_What you need to do:_ Below are the entries; determine how many of their lines contain the string "agent" and give that figure alone.

_Record excerpts:_

•••••

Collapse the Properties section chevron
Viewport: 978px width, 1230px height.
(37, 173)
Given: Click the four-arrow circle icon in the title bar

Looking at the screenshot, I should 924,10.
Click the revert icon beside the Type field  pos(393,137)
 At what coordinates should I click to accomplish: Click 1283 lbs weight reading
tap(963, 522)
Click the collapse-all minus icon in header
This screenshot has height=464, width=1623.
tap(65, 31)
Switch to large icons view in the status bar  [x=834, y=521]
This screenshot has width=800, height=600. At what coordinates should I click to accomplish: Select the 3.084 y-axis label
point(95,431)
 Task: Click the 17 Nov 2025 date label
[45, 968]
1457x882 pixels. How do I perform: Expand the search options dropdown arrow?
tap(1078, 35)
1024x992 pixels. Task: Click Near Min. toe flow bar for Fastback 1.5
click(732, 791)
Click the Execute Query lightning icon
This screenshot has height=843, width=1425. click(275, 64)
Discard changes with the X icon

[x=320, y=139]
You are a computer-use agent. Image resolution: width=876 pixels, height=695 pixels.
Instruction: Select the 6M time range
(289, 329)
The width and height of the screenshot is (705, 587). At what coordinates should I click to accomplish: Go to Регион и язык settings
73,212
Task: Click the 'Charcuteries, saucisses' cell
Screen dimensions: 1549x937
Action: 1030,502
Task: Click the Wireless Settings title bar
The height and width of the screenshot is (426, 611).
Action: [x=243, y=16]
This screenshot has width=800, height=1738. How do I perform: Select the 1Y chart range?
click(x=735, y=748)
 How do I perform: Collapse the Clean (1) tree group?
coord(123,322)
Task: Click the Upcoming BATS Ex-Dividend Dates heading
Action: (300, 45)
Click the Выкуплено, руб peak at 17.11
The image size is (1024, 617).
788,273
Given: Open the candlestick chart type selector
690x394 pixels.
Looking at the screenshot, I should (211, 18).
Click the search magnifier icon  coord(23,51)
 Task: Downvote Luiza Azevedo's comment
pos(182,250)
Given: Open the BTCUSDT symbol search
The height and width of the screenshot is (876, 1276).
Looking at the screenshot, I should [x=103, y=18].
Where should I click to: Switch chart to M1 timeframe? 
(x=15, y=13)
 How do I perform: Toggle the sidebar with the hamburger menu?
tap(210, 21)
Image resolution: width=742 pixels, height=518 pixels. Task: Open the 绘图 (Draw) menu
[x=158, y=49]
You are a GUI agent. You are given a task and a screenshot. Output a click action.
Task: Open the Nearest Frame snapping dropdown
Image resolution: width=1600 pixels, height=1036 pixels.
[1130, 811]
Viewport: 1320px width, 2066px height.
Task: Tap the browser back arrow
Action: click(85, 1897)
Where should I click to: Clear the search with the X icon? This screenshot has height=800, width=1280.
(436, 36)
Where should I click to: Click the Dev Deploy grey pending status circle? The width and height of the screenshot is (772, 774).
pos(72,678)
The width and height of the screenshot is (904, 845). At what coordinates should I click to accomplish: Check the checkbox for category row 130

•••••

_Task answer:_ 2